Он всегда поддерживал в себе эту злобу на собственную жену — и обиду, это помогало ему жить. Это было его всегдашней отдушиной, его болью и радостью — пустить мысли на волю и представить себе, что она должна чувствовать, когда он не прикасался к ней вот уже одиннадцать — нет, двенадцать, прошлой весной стукнуло двенадцать! — лет. Нынешней весной будет тринадцать, потом четырнадцать, потом двадцать, и так до самой ее могилы, и он к ней и пальцем не прикоснется. Никогда. Он ни за что не уступит. В постели, когда он спал дома, повернувшись к ней спиной, он раскидывался во сне и иногда слышал позади себя ее глухие всхлипы, которые звучали для него как мягкий перестук дождевых капель по крыше, помогая чувствовать себя уютно и удобно.
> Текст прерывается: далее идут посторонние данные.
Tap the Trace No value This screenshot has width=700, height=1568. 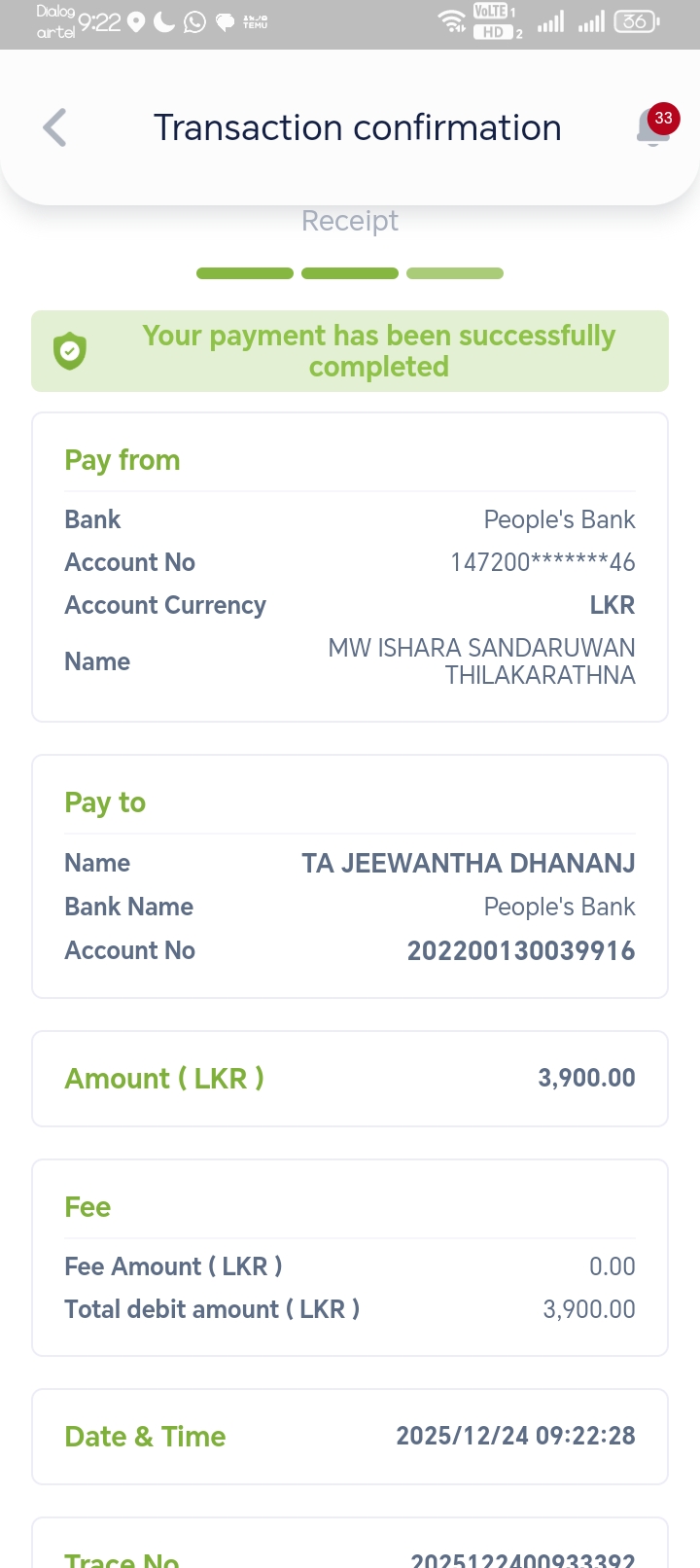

Сама напросилась! Он ведь предупреждал ее в свое время. Он, может, и выглядит смешным, но с Тони Калабрезе лучше не шутить! Чтобы позволить себе уступить, чтобы снова коснуться ее, он должен сперва простить ей все, что она ему сделала. И сейчас, лежа в кабельном тоннеле и прикрыв глаза, он перебирал в памяти, что она тогда натворила. И как всегда, когда он пускался в воспоминания об этом, из темноты перед ним выплывало по-прежнему дорогое личико его цыпочки, Пэтти Моран, с настоящими рыжими волосами, с грудями без всяких складок под ними, с губами, розовыми даже без всякой помады. Ох, Господи! Он помотал в темноте головой. И где она теперь? Он не смел испытывать ненависть к своему деду; старик своими манерами напоминал грозу или дикое животное, которое делает только то, что ему положено делать. Он позволял себе вспомнить, что с ним тогда сделали, это было как кинофильм, про который он знал, чем он кончится, и боялся увидеть этот конец снова, но тем не менее страстно хотел его увидеть. Это был единственный раз в его жизни, когда в течение нескольких месяцев ничто не проходило бесследно, когда каждый прошедший день изменял его положение, и в конечном итоге именно этот отрезок времени решил его судьбу окончательно и навсегда.
Как ему всегда казалось, мать постоянно, с того самого дня, когда он родился, угрожала ему дедом, предупреждала, чтоб он смотрел в оба. Если он что-то крал, врал, рвал новые штаны, попадал в неприятности с полицией, ему всегда обещали одно и то же: если дедушка когда-нибудь приедет в Америку, он тут же разделается с Тони за все и каждое его преступления, задав ему порку на целый день, а то и на целую неделю, сопровождаемую громоподобными и не терпящими возражений духовными внушениями, которые заставят Тони исправиться и до конца жизни вести себя прилично. Потому что дедушка был гигант, гордость семьи, где все не отличались особым ростом — атавизм, возврат к гигантам былых времен, чья хитрость и яростная отвага сделали их хозяевами Калабрии, вождями горных племен, капитанами рыбачьих судов,
Та часть, которую труднее всего было вспомнить, снова вызвала у него затруднения, и Тони даже открыл глаза, лежа в этом кабельном тоннеле, и напряг память. И да, вспомнил. Как его вообще занесло в общество Маргарет, как он связался с нею, вечно хнычущей, с огромными глазами, но почти без тела, закутанной с головы до ног, робкой и испуганной девчонкой. Это случилось потому, что он тогда только что вышел из тюряги, из «Тамз», и на этот раз маму ему было никак не провести. Она была в жуткой ярости, когда он вернулся в их съемную квартиру, и не желала слушать ни его оправданий, ни обещаний, что такое больше не повторится, ее было не убедить никакими клятвами и уверениями в невиновности и в том, что его кто-то подставил. Тут в его жизнь вмешалась сама Судьба, ее невидимое присутствие впервые начало ощущаться; все его беды и несчастья начались с того, что ничто теперь не проходило для него бесследно, и каждый день изменял то, чем он был, и то, что он должен был делать.